HI, PA: Sure—after all, in many ways it’s what makes the world go round! (How sad is that?)
PA: It’s interesting to think about how payment has evolved, from the earliest days of bartering, through coins, paper bills, checks, credit cards, and now online transfers and bitcoin. It’s easy to lose sight of the fact that currency is supposed to reflect, in a concrete way, our contribution to society. I say ‘supposed to’ because clearly, under the current system, the amount of money someone has, or earns, usually isn’t proportionate to their societal contribution. How did that happen?
ZAN: I think we’d have to ask a historian to get the most accurate answer, but here is my thought: once money evolved from a tool used to exchange goods to a symbol of power, it took on a life of its own.
In some ways, it was a natural evolution from bartering to currency—if all you have to trade is apples and you need rice but the person selling rice doesn’t need apples, what are you supposed to do? Creating currency allowed us to get beyond that little hiccup, but it also meant that the objects we traded were something altogether separate from the work we did in the world. And that meant assigning a numerical value to people’s work, which over the years has been completely skewed by greed and the economic systems we’ve built.

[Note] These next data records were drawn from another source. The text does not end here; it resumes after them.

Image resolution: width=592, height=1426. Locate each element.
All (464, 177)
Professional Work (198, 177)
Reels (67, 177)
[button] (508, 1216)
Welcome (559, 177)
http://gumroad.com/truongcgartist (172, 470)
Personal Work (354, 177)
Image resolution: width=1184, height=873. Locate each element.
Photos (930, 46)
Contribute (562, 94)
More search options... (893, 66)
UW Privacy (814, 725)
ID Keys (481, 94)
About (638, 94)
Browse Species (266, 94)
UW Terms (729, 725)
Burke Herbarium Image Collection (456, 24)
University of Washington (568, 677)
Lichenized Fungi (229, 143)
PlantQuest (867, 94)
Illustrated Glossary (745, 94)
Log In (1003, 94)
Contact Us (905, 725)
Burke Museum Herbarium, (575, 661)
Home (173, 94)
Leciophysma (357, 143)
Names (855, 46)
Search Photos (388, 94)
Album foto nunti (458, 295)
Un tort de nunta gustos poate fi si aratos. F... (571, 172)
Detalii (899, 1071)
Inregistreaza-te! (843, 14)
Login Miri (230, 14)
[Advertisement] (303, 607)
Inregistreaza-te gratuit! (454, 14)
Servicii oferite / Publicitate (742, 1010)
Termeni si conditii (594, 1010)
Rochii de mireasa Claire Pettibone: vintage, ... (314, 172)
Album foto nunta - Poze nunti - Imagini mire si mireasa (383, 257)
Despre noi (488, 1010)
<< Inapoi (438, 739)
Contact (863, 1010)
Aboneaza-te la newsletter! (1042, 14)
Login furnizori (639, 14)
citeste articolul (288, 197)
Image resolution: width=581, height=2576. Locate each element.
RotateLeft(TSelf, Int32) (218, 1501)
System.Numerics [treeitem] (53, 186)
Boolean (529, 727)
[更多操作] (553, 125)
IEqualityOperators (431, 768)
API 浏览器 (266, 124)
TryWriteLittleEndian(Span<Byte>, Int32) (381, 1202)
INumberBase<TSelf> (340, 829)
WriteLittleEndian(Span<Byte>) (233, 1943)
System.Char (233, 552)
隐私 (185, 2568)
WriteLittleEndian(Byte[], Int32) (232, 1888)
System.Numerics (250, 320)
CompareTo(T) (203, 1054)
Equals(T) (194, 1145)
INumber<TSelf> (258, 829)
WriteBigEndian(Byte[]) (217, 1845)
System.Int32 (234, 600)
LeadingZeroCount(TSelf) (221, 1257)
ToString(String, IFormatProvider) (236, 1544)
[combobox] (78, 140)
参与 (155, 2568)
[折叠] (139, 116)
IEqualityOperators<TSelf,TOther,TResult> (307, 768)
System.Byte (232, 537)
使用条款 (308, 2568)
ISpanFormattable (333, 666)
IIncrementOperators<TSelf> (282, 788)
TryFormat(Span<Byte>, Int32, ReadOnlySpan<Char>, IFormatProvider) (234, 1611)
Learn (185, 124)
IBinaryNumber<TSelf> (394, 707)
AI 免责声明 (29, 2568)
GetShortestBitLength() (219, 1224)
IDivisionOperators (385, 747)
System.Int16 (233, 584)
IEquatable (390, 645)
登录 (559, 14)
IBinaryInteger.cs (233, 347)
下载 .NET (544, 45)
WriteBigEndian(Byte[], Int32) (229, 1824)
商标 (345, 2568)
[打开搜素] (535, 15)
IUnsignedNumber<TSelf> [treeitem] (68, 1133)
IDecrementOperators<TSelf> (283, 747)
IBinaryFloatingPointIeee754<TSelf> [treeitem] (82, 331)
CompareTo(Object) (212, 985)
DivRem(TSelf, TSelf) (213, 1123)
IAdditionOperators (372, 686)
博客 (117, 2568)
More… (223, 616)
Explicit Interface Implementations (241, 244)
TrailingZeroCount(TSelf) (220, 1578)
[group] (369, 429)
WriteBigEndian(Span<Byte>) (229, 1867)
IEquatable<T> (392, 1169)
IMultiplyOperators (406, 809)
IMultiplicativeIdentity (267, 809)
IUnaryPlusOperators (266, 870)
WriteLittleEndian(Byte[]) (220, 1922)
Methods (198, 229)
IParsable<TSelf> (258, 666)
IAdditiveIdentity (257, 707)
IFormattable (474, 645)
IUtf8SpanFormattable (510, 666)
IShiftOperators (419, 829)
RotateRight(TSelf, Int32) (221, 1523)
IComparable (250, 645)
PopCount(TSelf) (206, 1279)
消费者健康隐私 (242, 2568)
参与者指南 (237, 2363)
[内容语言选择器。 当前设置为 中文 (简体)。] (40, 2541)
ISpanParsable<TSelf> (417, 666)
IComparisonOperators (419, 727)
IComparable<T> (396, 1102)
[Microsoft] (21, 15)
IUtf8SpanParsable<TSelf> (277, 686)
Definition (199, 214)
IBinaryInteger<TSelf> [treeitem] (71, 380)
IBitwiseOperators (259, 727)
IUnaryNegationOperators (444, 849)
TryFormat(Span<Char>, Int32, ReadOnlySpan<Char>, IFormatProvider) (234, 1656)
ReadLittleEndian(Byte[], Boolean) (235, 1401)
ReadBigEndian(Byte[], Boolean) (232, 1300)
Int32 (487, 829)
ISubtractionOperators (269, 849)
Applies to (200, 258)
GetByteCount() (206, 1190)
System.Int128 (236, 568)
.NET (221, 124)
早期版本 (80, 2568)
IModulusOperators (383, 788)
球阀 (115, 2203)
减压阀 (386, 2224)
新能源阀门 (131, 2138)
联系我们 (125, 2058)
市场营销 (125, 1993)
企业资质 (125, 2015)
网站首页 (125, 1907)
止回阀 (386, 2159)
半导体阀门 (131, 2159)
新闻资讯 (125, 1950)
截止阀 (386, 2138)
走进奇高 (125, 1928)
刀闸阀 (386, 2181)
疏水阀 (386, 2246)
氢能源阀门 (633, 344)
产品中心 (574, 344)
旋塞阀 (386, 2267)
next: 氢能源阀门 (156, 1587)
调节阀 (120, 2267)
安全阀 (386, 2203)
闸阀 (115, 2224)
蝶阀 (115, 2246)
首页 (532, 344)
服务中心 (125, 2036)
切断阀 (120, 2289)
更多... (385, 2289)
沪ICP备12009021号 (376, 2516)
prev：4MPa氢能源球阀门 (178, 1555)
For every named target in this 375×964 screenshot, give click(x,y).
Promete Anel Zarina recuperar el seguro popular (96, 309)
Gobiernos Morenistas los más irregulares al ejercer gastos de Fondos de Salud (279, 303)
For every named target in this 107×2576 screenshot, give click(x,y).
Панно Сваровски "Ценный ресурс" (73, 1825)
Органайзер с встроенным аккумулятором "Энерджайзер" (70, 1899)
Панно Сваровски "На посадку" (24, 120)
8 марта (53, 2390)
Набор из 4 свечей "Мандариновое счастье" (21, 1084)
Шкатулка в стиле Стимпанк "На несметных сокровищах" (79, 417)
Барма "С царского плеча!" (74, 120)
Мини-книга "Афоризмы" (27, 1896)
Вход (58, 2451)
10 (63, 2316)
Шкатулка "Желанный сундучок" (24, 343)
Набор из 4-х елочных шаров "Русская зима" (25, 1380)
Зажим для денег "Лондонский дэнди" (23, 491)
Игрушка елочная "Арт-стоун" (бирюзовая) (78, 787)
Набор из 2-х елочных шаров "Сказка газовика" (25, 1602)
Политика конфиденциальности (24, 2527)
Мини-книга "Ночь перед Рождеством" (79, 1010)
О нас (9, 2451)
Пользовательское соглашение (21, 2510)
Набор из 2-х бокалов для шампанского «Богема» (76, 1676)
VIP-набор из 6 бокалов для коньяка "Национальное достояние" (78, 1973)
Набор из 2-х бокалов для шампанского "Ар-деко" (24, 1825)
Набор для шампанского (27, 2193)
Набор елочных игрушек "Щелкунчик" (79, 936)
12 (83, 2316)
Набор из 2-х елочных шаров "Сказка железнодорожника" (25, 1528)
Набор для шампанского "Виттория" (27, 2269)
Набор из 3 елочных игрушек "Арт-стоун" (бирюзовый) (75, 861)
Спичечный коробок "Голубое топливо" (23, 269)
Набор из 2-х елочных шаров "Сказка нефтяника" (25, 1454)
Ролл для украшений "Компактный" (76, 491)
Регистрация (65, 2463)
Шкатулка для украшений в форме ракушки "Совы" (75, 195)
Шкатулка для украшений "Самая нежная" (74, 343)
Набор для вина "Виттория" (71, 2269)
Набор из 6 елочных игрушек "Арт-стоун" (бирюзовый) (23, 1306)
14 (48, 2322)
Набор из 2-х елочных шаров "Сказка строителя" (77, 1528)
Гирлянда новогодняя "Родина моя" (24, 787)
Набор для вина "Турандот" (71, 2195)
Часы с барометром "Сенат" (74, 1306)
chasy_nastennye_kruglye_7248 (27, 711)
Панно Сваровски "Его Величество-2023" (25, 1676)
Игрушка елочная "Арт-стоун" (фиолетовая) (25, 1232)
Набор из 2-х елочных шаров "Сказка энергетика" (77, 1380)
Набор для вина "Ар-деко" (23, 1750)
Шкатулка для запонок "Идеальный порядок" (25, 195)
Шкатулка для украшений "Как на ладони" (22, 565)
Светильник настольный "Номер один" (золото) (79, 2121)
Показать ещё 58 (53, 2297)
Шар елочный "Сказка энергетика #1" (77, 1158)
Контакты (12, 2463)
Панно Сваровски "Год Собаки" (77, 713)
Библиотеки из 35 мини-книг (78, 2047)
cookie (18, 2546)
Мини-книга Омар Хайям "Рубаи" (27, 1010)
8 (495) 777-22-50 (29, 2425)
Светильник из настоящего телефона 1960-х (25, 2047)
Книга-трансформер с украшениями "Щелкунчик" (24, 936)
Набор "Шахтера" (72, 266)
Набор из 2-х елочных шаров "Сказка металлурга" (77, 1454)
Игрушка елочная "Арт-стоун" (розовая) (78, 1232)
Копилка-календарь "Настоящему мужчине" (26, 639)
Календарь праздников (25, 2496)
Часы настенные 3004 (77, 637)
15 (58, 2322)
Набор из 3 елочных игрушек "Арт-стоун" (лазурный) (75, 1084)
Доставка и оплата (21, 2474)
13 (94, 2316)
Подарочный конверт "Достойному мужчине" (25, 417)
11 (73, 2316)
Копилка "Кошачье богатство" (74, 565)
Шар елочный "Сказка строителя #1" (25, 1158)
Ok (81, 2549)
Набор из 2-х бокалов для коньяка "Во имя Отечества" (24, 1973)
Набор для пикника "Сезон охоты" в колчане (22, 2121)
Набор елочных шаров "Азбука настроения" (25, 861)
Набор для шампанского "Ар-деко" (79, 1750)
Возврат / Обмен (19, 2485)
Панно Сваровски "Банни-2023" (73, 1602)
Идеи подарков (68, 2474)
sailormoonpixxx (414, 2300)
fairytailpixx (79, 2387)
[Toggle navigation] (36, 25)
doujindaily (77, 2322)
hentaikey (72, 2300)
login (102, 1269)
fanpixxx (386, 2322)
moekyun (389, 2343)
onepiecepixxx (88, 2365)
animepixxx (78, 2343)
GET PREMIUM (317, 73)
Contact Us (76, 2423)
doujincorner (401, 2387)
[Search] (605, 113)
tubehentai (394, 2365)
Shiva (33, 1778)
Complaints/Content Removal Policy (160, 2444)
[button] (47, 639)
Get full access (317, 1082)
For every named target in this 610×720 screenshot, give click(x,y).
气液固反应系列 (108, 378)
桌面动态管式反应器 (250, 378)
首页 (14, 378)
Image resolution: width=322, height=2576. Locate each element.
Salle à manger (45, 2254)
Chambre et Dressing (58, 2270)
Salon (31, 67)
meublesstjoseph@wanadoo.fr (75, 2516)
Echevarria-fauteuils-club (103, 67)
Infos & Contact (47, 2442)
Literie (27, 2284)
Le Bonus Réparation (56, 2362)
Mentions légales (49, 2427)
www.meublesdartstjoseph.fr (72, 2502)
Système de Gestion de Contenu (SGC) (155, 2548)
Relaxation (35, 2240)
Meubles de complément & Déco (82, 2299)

PA: Painfully true. I’m interested in the term ‘alienated labor’ which to me means a disconnect between your work and your life. If, as was the case with the islanders in Micronesia, your work is catching fish and gathering fruit for you and your family, there’s no disconnect: your efforts go directly to feeding the people you care about and keeping them alive. If your work is adding up numbers in an office, then there’s a degree of alienation: that work indirectly feeds you, and I think that ‘alienation’ has certain psychological effects, sucks away a little piece of a sense of meaning.
ZAN: Great point—what have we lost by not being directly connected to the processes we rely on to live?
PA: Not only does money assign a numerical value to our work, it has morphed into a societal marker of our self-worth. The size of your house, the make of your car, your bank account or investment portfolio, the neighborhood you live in–it’s all somehow come to be mixed up with self-esteem. Not for everyone. I know poor people who have high self-esteem and rich people who have low self-esteem, but for many the Eye of Society, the demon of comparison, plays an important role in their sense of self. It’s really something imposed not inherent, something as artificial and skewed as the monetary value we place on different kinds of societal contributions. The elementary school teacher makes $60,000, the venture capitalist $6,000,000. And we just accept that as natural.
ZAN: I also wonder if this system we’ve built stops people from reaching their full potential or offering their gifts to the world. As an example, when I worked in restaurants, many of my coworkers were well-educated people who had studied subjects like education, data science, communications, history, and others. Some were brilliant artists, mathematicians, or teachers with a lot of leadership potential. But many of them had chosen to work in the restaurant industry because they could make more money waiting tables than they could in an entry-level or even mid-level job in their field while also having a generous amount of time off each week.
PA: Sounds like Cuba, where doctors can make more money tending bar than healing people.
ZAN: That’s not to say that working in restaurants isn’t a valuable contribution to society—I built a successful career in the industry between the ages 18-23 and learned a lot of valuable life lessons from it—but it’s not a fulfilling or healthy career path for a lot of people, just one that allows for decent earnings and quality of life. What would our society and world be like if the brilliant philosopher didn’t have to work in finance in order to make a secure living, or the kindergarten teacher didn’t choose to bartend instead in order to pay their mortgage, or the artist didn’t become a real estate agent so they could support their family?
PA: I like the word ‘calling’, as in so-and-so felt called to be, say, a landscape architect. It seems to me that one of the pillars of happiness is figuring out your calling and then being able to practice it. But where does talent come in? What if someone feels called to be a musician but doesn’t have the talent to make money playing music in the competitive marketplace? I guess money is designed to regulate that: elevating the most talented in every field for the greater good of society. But, as per your examples above, that doesn’t seem to quite work, does it. And certainly money doesn’t often do a good job of encouraging a society’s greater good.
ZAN: I agree, but I also don’t know how we’d be able to come up with and implement a better system. Systems of all kinds are imperfect, so there will always be people who slip through the cracks. Knowing that, is our system the fairest possible? I doubt it.